A pet trust can care for your pets after your death
David Parker, White Plains and New City NY Estate Planning Attorney
David Parker, Esq.
David Parker is an attorney who specializes in Estate Planning and Elder Law and has been practicing law for 30 years. Be it Wills, Trusts, Powers of Attorney, Health Care Proxies, or Medicaid Planning, David provides comprehensive and caring counsel for seniors and their families. A large portion of David’s practice is asset protection strategies so that families do not lose their hard earned savings to nursing home care costs. He also handles probate administration for the settlement of estates.
Whether referred to as companion animals, service animals or simply as pets, they play an important part in the lives of many. Owners can use estate planning tools to ensure their pets continue to receive proper care, if the owner becomes incapacitated or dies.
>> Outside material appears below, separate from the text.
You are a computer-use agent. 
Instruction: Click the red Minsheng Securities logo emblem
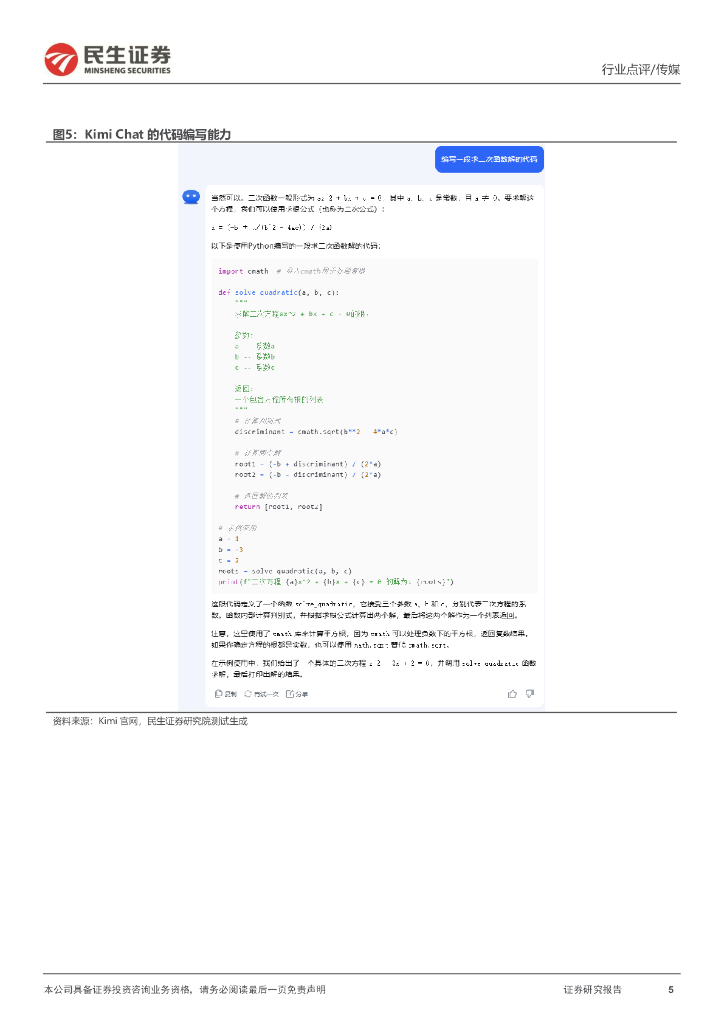pyautogui.click(x=61, y=60)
Pet Trust- In Montana, a pet is “any domesticated animal normally maintained in or near the household of its owner.” In Kansas, the statutes define an “animal" as “any live dog, cat, rabbit, rodent, nonhuman primate, bird or other warm blooded vertebrate or any fish, snake, or other cold-blooded vertebrate.”

Wealth Advisor’s recent article entitled “Estate Planning For Pets” explains that a pet is tangible personal property—just like guns, cars, or jewelry. When a pet owner passes away, pets pass to beneficiaries by provisions in an owner’s will, by directives in an owner’s trust document, or by a priority list of heirs contained in the state probate laws, if an owner does not have a will or a trust.
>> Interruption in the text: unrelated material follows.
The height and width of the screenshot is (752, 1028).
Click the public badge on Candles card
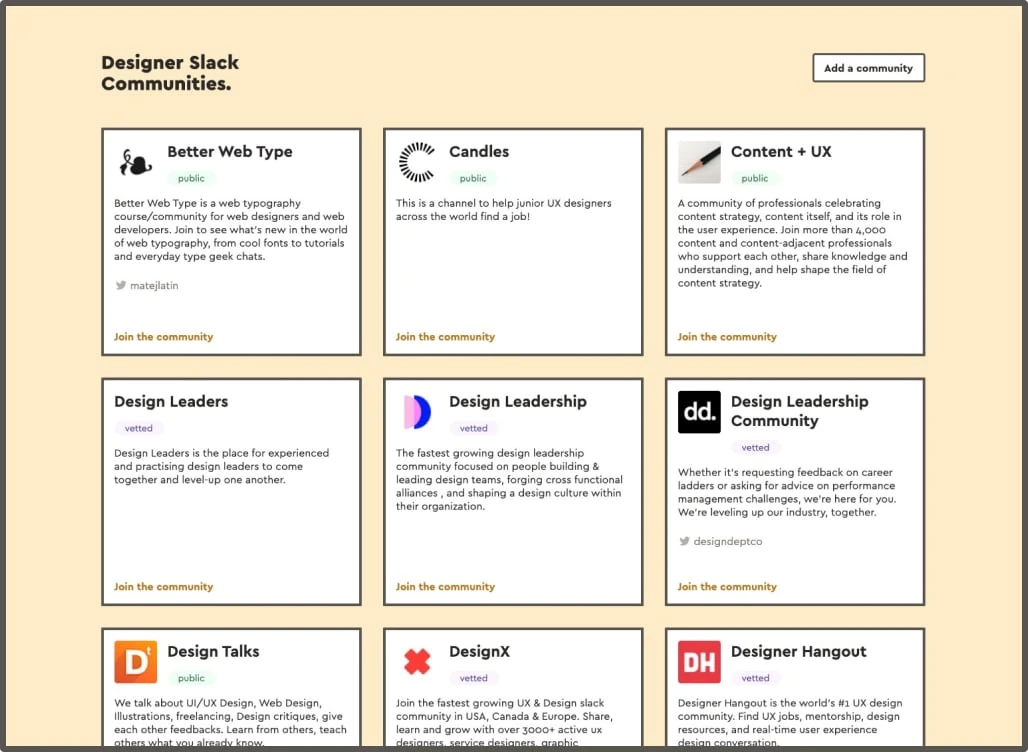[472, 178]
Pet owners should select a willing care giver and make a care plan for their pet that will lower the pet’s stress in the first days after you are gone. Writing down your wishes can help your heirs avoid potential problems, if there is a need to cover expenses for food, medical requirements and transportation of the pet to the beneficiary.
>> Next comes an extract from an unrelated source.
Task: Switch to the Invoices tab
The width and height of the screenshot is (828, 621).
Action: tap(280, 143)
For example, in Montana, an honorary trust for pets is valid for only 21 years, no matter if a pet owner writes a longer term in the trust document. As a result, the trust terminates the earlier of 21 years or when the pet dies. Unless indicated in the trust document, the trustee may not use any portion of the principal or income from the trust for any other use than for the pet’s care.

Pet owners have options, when funding a pet trust. Funds could come from a payable on death (POD) designation on financial accounts to the trust. Another option is a transfer on death (TOD) registration with the trust as beneficiary for stocks, bonds, mutual funds and annuities. The pet owner could also direct the trustee in the trust document to sell assets, like a vehicle, house, or  boat, and place those funds in the trust for the care of the pet.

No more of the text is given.